The Consensus is lining up behind this momentum. As the pessimism is bound to
create some interesting value opportunities. Earlier this year, these concepts
were not in the Consensus’s radar screen. Real Estate Crunch is for the Local News The Consensus was holding their hands together firmly on
this. Over and over we were this past year told that the cracks in the real
estate and credit markets were local issues and were unlikely to spill into the
general overall economic psyche. Well now we are getting on a daily basis that
we’re in the early days of a major meltdown. The latest coming from the OECD in
it’s Market Trends Report; “It may well be that the most recent correction is
only a precursor of a more protracted downturn. Write-downs that were initially
projected at $25-50 billion are now revised up to $300 billion and counting,
mainly because in 2008, approximately $100 billion in sub prime loans are
scheduled to come due. According to the OECD, mortgage delinquencies in the US
are soaring past levels seen in previous recessions. Bottom line is that there
have been a lot of people who either couldn’t afford a home in first place or
bought more home than they can afford. The reality check has hit the US,
Australia and very shortly it will hit Canada. Up north, the Jump The Shark
moments appear to be at hand with the recent 1 Bloor Street project causing
people to line up a week before they went on sale (to preferred real estate
agents by the way). Another project on the Toronto waterfront, gave prospective
buyers pagers and once paged they had x minutes to put an offer. People did. Go
to any cocktail party these days and the predominant topic de jour is flipping
houses or condos. It’s so reminiscent of the dot bomb days. Deficits, Schmecifits The Consensus has also been consistent in pronouncing that
the surging gluttony of credit borrowing by the US government and citizenry is
OK and that unlike other nations which have paid heavily in terms of a
weakening currency and standard of living (e.g.

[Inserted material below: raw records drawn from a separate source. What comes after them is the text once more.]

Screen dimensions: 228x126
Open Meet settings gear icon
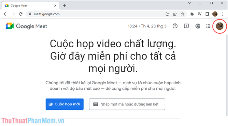pos(198,26)
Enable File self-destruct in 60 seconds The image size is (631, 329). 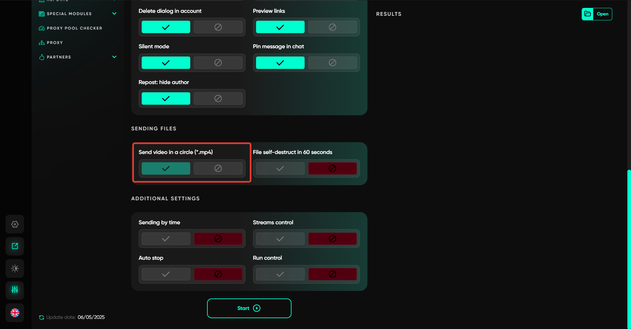pos(280,168)
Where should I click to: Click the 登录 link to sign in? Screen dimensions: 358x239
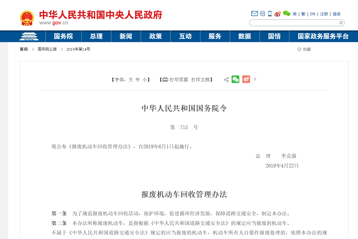337,14
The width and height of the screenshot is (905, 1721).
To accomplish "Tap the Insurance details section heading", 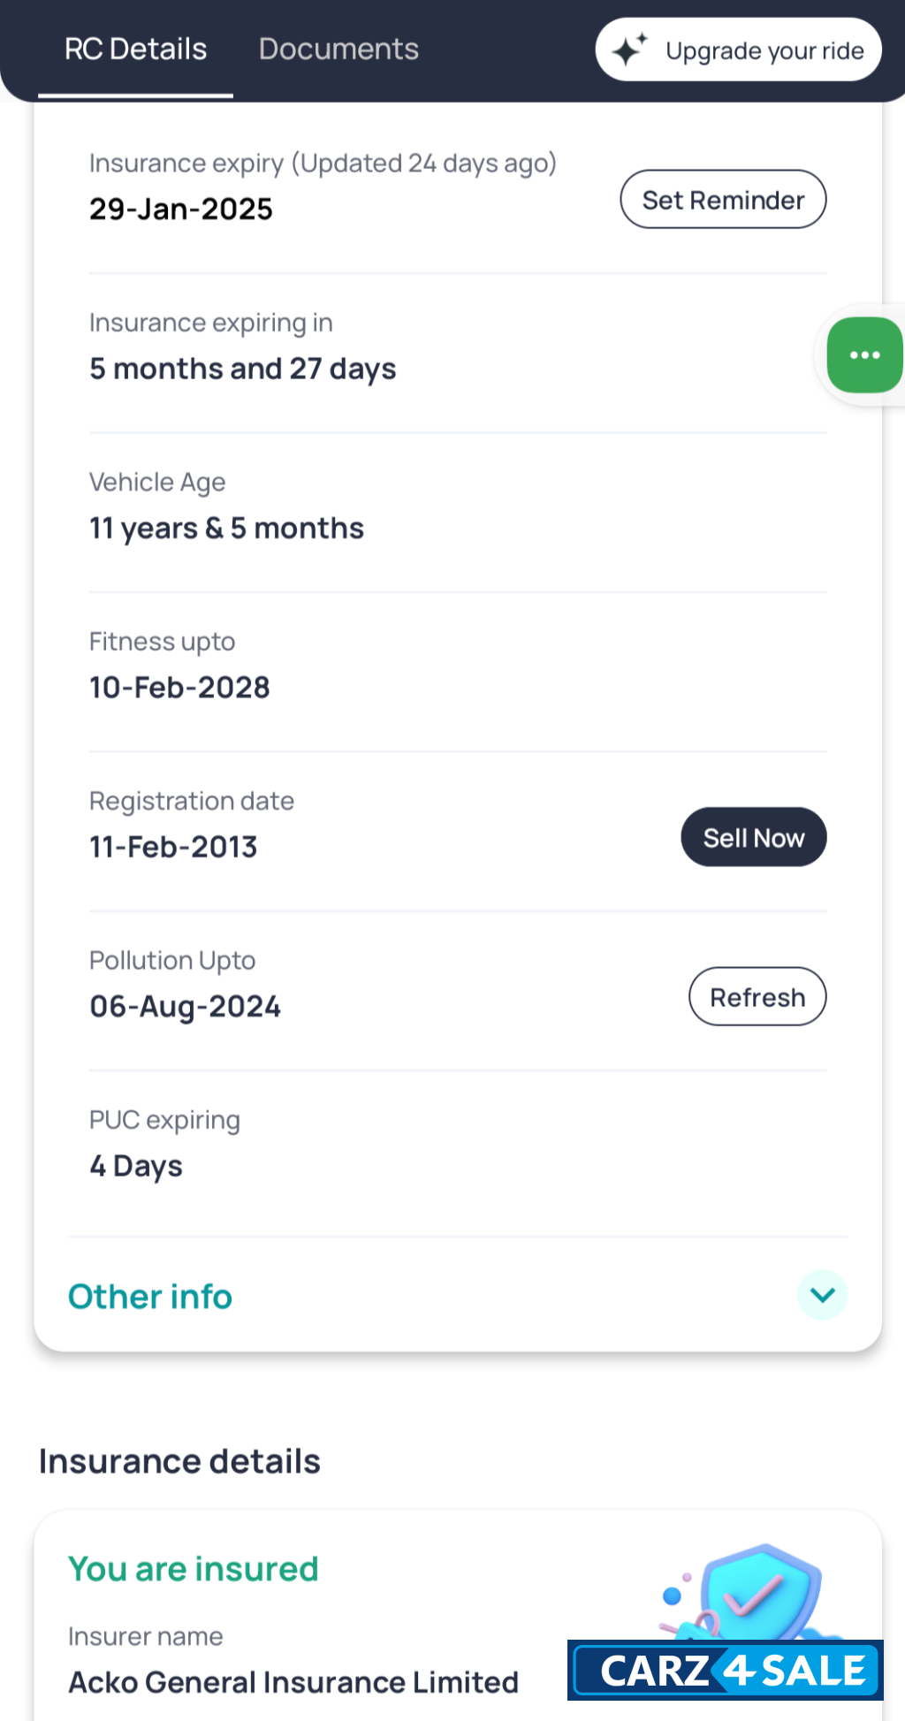I will point(179,1462).
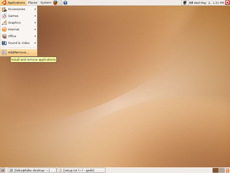The image size is (230, 173).
Task: Expand the Games submenu
Action: (x=19, y=16)
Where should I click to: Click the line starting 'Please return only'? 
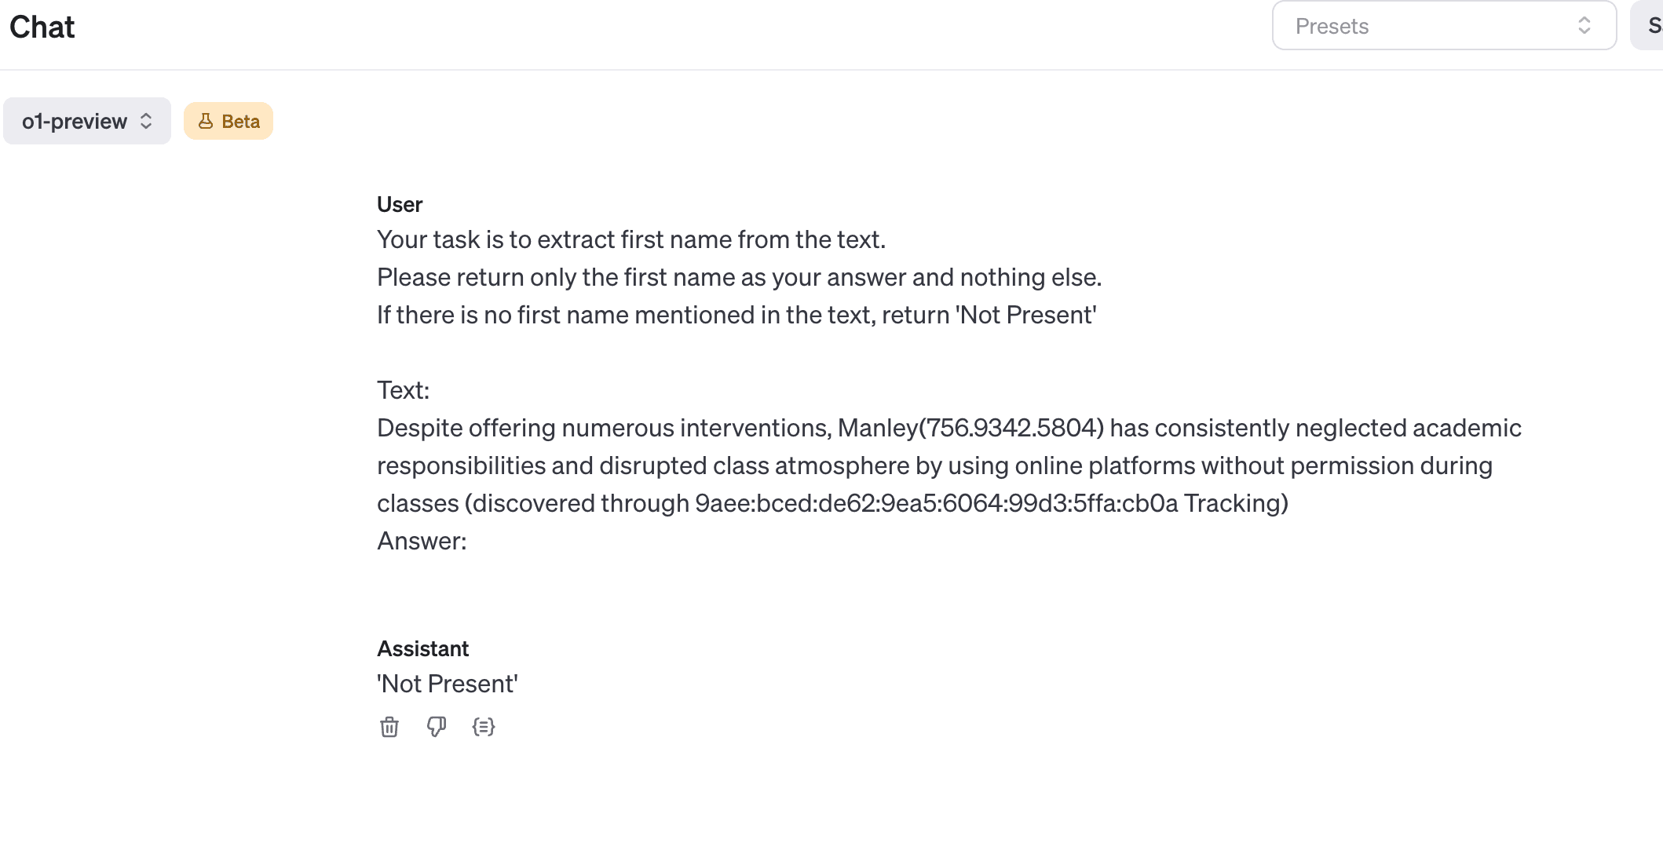[x=739, y=277]
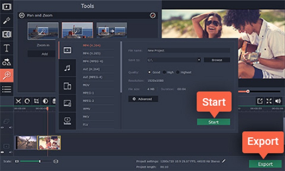Open the Titles tool in sidebar
285x171 pixels.
pos(7,48)
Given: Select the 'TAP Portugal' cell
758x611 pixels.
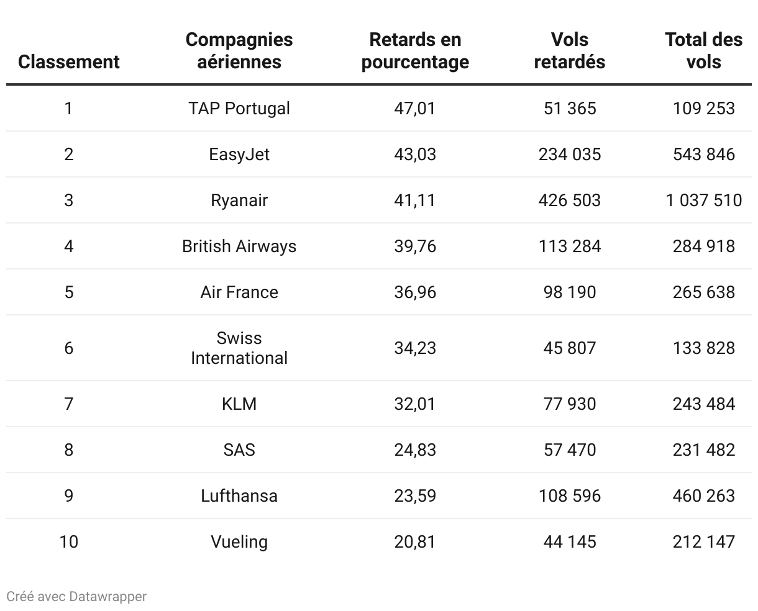Looking at the screenshot, I should 239,109.
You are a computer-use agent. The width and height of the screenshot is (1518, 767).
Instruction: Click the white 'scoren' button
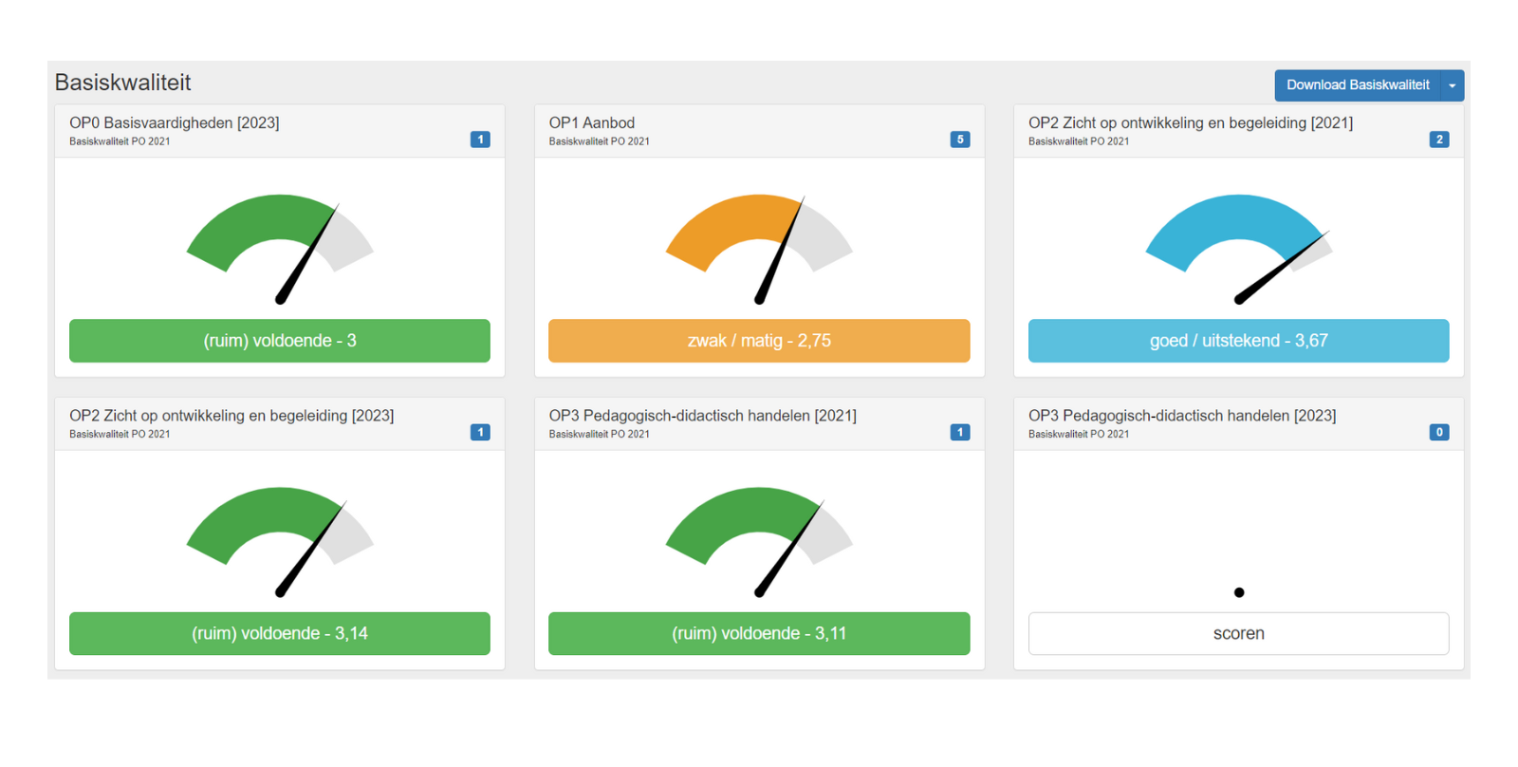click(x=1238, y=633)
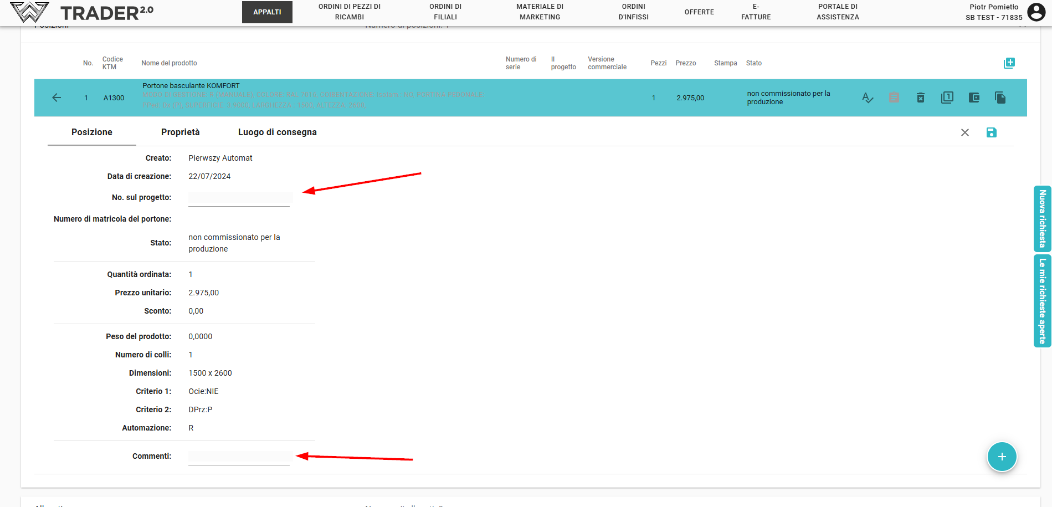Click the stacked pages icon with number 1
The image size is (1052, 507).
947,98
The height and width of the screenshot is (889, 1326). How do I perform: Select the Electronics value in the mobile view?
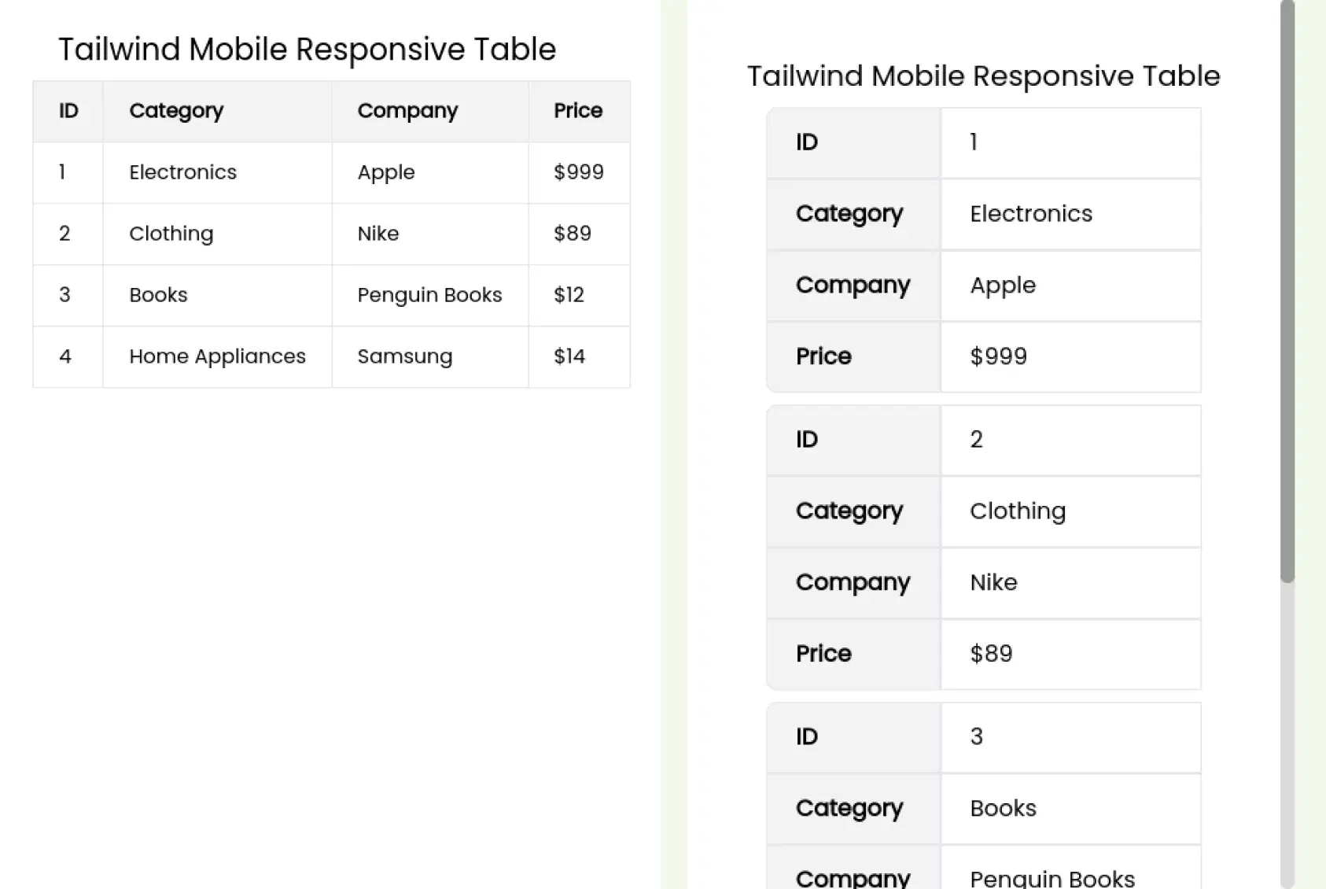(x=1030, y=213)
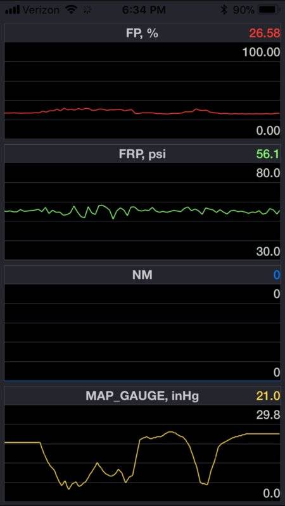Image resolution: width=285 pixels, height=506 pixels.
Task: Tap the battery indicator icon
Action: tap(269, 10)
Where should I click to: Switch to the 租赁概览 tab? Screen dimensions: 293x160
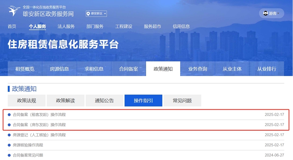(x=25, y=69)
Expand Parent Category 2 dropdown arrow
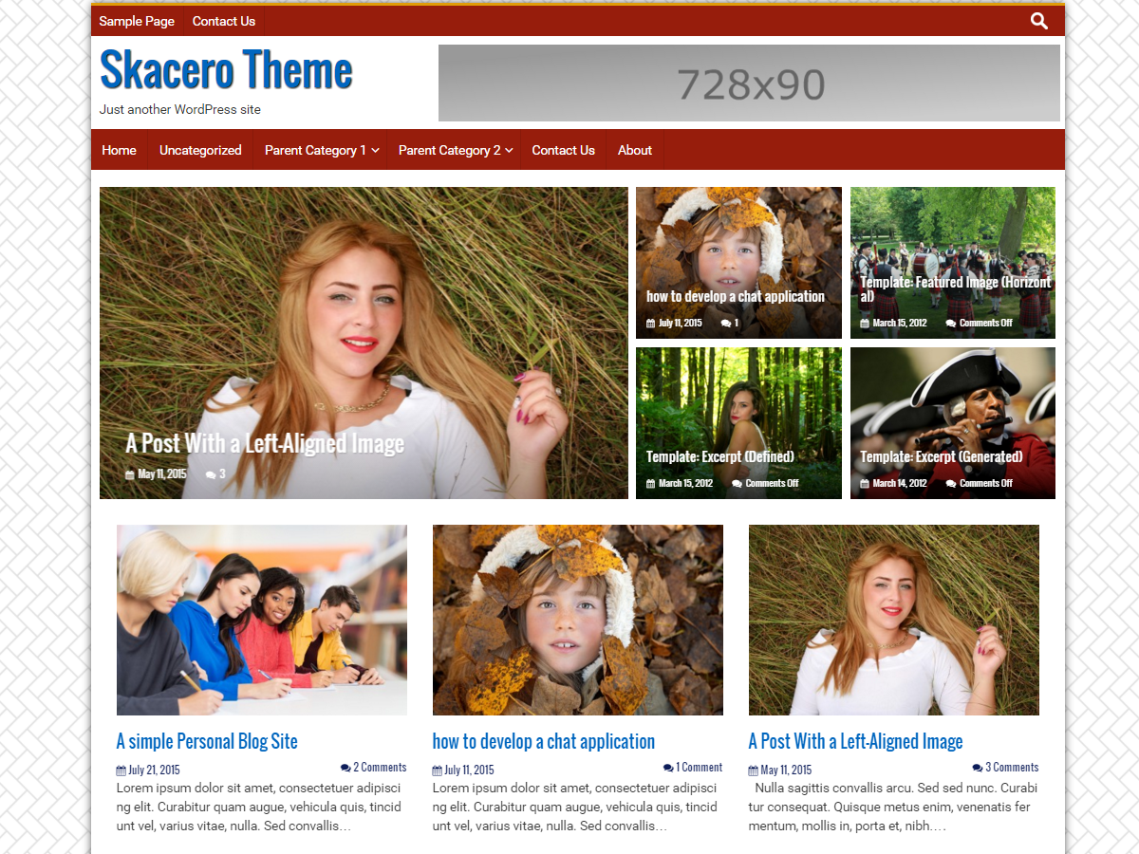The image size is (1139, 854). 510,151
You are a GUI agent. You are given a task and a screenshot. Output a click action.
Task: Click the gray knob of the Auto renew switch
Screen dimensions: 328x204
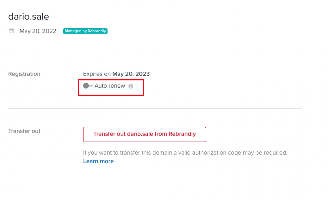click(86, 86)
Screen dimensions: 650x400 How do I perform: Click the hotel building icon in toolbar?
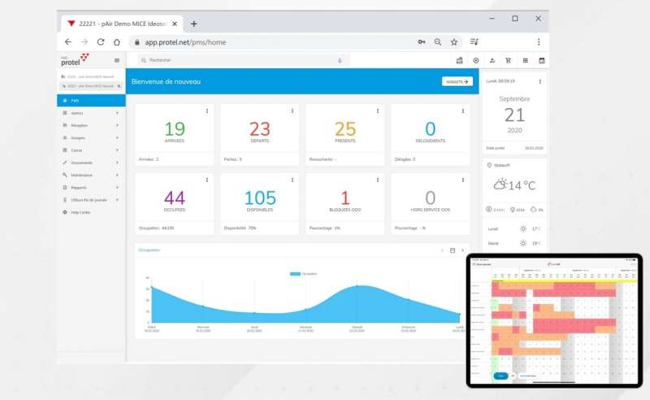[459, 60]
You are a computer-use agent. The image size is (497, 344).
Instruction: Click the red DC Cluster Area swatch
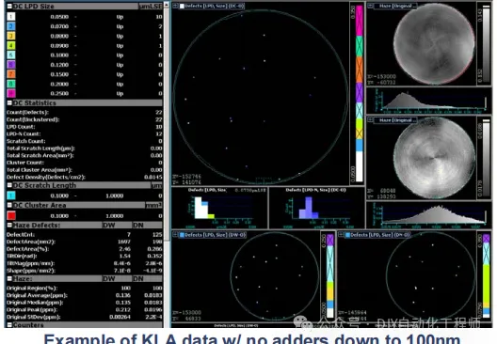(11, 215)
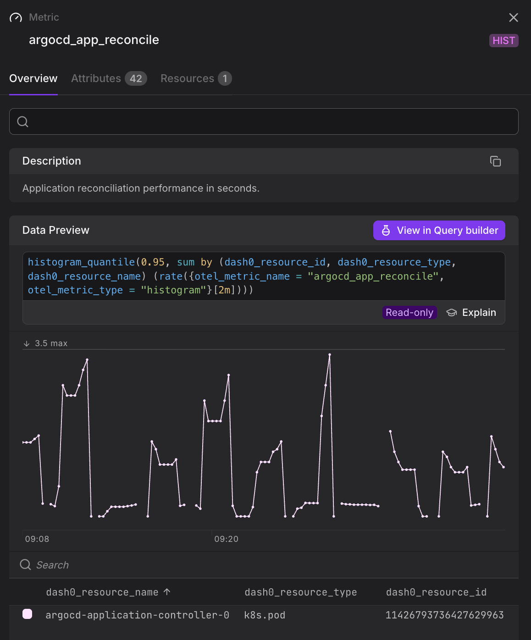
Task: Click the HIST metric type badge
Action: coord(503,40)
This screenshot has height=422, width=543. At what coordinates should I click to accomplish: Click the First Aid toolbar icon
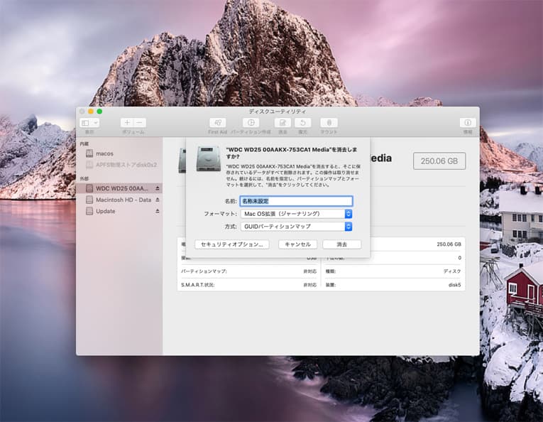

New Zealand, Brazil, Argentina,
and Canada), America is immune from such economic adjustments. Basic
fundamental economics don’t apply when it comes to the US economy. Essentially
the US has been getting away with it by asking foreigner to pay them hush money
for their guns and also primarily by it’s past press clippings. Again sadly,
the Consensus has tipped us off knowing that it’s too good to last. Global
investor’s are slowly pulling money out of US assets (well actually they’re
more redirecting new money to other parts of the world). The latest Treasury International Capital
shows that foreigners are purchasing less US assets and that the rate of
foreign investment is not sufficient to finance their current account deficit.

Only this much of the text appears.